Challenge: Extract the lines of the records below, word for word, from their start through the line containing "(x=685, y=237)".

The records:
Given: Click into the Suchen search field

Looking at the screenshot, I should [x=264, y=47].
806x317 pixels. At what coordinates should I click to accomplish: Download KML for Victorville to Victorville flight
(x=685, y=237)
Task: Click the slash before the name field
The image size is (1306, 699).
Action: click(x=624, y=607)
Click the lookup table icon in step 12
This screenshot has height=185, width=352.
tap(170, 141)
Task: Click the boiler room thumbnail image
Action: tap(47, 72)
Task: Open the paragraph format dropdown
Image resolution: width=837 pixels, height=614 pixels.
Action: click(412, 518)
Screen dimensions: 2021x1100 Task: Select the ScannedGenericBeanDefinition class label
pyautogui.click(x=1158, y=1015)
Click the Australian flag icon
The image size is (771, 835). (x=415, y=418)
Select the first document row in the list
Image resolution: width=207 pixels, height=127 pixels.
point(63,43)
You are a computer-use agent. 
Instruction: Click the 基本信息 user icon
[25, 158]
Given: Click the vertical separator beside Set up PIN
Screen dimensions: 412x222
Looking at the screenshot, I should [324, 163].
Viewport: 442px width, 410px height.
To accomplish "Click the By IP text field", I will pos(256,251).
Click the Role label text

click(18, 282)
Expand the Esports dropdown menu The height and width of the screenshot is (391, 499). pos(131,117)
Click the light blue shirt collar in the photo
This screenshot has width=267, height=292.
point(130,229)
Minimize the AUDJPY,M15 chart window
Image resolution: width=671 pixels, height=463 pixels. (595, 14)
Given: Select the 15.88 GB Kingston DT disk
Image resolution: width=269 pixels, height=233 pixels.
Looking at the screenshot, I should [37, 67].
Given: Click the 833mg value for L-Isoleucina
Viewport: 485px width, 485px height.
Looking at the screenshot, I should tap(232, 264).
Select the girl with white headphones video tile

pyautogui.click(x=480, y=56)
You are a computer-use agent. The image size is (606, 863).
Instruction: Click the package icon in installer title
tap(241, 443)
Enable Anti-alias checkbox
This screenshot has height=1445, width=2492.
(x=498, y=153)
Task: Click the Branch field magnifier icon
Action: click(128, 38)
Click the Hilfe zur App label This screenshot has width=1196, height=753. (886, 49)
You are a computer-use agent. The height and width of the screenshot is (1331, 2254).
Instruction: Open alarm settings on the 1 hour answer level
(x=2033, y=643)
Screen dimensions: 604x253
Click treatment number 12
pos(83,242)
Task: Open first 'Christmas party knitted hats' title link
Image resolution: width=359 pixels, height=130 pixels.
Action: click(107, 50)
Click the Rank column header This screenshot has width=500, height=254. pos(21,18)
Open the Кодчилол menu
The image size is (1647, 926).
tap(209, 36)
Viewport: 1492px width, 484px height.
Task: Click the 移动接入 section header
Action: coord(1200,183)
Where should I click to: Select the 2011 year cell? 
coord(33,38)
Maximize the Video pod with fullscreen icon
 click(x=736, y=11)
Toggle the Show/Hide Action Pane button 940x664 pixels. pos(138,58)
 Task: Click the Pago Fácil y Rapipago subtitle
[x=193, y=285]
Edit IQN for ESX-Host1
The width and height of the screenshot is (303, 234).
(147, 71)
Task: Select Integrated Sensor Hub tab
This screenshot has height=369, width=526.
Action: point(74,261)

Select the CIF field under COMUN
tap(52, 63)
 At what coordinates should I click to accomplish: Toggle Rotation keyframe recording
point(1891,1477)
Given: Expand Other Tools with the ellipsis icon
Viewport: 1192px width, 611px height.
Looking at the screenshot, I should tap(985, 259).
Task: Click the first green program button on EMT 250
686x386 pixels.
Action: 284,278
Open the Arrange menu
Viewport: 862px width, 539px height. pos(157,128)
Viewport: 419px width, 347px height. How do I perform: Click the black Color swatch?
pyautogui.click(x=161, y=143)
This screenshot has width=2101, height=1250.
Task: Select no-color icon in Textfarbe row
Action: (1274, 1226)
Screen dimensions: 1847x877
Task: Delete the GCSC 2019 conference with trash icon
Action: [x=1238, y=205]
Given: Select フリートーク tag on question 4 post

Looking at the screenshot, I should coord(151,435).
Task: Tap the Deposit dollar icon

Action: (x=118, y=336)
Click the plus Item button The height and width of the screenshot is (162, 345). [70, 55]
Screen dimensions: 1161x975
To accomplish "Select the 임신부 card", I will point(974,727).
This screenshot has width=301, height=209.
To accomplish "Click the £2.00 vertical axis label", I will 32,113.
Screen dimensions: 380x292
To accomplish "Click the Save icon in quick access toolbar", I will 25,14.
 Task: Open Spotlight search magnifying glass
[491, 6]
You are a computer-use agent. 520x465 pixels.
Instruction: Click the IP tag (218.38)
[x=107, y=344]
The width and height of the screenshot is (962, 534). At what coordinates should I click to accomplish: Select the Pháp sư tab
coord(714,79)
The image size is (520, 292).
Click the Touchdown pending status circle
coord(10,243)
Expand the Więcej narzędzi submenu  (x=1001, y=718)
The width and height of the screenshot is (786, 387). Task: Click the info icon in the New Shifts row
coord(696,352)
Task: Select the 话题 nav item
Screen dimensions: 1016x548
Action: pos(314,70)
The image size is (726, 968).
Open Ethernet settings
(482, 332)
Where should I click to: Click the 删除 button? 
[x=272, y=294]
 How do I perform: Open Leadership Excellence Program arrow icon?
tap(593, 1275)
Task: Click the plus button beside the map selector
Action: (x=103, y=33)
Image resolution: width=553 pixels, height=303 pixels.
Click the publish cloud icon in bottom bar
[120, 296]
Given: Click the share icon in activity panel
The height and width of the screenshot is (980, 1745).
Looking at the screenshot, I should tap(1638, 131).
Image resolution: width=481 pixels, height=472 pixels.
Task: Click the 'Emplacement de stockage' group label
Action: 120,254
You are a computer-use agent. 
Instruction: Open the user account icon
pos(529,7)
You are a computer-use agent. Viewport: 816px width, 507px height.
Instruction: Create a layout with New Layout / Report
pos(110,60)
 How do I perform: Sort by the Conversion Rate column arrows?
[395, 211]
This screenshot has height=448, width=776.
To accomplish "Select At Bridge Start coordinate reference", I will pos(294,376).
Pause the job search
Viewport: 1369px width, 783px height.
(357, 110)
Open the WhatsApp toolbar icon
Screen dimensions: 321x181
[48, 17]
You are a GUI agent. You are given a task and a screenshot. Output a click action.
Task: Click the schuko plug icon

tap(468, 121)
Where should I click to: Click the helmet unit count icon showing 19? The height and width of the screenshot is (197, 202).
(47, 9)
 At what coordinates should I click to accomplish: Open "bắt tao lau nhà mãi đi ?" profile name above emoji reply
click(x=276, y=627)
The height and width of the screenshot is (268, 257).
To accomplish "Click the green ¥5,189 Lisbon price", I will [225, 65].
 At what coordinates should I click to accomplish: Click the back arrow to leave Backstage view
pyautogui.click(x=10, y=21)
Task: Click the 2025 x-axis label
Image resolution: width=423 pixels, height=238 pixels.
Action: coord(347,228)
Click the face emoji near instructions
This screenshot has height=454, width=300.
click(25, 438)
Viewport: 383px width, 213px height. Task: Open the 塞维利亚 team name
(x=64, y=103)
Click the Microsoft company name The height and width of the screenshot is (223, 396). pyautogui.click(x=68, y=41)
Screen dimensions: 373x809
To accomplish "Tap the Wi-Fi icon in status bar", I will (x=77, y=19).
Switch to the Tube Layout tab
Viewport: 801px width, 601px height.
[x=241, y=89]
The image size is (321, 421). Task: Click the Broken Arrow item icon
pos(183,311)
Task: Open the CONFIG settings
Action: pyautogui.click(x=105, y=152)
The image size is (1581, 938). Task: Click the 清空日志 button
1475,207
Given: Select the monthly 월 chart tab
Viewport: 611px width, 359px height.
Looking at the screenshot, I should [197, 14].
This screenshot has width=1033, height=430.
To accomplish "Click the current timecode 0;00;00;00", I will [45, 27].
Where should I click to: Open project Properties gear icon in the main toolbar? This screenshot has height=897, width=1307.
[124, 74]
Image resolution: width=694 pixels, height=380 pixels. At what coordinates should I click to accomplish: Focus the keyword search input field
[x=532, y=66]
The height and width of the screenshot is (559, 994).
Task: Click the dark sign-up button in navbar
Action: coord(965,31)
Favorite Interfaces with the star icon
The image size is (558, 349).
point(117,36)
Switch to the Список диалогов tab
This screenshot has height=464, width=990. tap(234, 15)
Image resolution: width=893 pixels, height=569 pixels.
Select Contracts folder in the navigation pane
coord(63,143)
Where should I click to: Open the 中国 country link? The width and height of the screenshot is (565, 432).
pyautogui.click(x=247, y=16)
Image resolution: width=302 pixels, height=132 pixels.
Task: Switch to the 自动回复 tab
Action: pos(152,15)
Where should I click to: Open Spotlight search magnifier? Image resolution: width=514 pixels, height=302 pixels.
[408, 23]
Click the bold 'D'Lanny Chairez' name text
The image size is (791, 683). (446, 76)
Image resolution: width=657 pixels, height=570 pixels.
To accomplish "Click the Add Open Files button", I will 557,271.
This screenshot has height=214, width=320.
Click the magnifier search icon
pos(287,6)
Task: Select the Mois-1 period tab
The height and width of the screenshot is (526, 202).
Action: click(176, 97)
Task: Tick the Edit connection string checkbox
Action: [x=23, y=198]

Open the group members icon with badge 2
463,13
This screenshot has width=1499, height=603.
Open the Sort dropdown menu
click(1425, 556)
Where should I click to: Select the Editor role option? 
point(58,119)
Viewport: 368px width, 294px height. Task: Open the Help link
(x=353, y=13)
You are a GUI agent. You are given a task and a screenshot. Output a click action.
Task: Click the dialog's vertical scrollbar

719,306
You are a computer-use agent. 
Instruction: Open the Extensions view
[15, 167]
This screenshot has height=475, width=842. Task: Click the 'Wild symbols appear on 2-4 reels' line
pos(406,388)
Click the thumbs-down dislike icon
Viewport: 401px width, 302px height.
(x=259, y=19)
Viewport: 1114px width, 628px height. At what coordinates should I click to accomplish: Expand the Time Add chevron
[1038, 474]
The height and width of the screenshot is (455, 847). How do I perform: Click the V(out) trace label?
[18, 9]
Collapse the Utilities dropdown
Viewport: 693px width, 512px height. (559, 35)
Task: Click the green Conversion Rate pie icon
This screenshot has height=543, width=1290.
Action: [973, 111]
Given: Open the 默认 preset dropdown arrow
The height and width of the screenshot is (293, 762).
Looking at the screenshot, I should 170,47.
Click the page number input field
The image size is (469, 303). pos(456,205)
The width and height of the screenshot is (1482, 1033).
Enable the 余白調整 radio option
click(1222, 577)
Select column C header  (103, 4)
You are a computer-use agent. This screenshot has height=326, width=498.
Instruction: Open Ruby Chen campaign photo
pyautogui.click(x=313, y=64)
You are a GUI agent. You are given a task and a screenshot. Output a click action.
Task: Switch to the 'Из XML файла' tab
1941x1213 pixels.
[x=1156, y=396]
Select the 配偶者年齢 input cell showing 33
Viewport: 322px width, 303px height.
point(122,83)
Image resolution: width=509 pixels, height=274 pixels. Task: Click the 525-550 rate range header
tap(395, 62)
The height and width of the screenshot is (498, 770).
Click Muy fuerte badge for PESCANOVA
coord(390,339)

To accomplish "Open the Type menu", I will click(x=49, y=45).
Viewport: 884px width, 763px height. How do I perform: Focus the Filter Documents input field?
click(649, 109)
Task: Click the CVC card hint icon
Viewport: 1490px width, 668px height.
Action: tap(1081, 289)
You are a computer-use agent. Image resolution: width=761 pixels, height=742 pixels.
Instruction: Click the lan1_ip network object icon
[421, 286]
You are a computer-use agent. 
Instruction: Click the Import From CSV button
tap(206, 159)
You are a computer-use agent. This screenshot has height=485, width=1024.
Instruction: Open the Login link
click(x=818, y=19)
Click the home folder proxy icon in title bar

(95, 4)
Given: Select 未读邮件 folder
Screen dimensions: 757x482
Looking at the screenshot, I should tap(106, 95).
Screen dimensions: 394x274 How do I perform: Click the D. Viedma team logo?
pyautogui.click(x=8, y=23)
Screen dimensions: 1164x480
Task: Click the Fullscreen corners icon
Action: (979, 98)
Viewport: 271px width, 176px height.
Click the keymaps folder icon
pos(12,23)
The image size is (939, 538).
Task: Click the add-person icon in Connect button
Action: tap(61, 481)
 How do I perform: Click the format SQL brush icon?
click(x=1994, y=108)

Task output:
Given: Click into the Suchen search field

Looking at the screenshot, I should [x=264, y=47].
806x317 pixels. At what coordinates should I click to accomplish: Download KML for Victorville to Victorville flight
(x=685, y=237)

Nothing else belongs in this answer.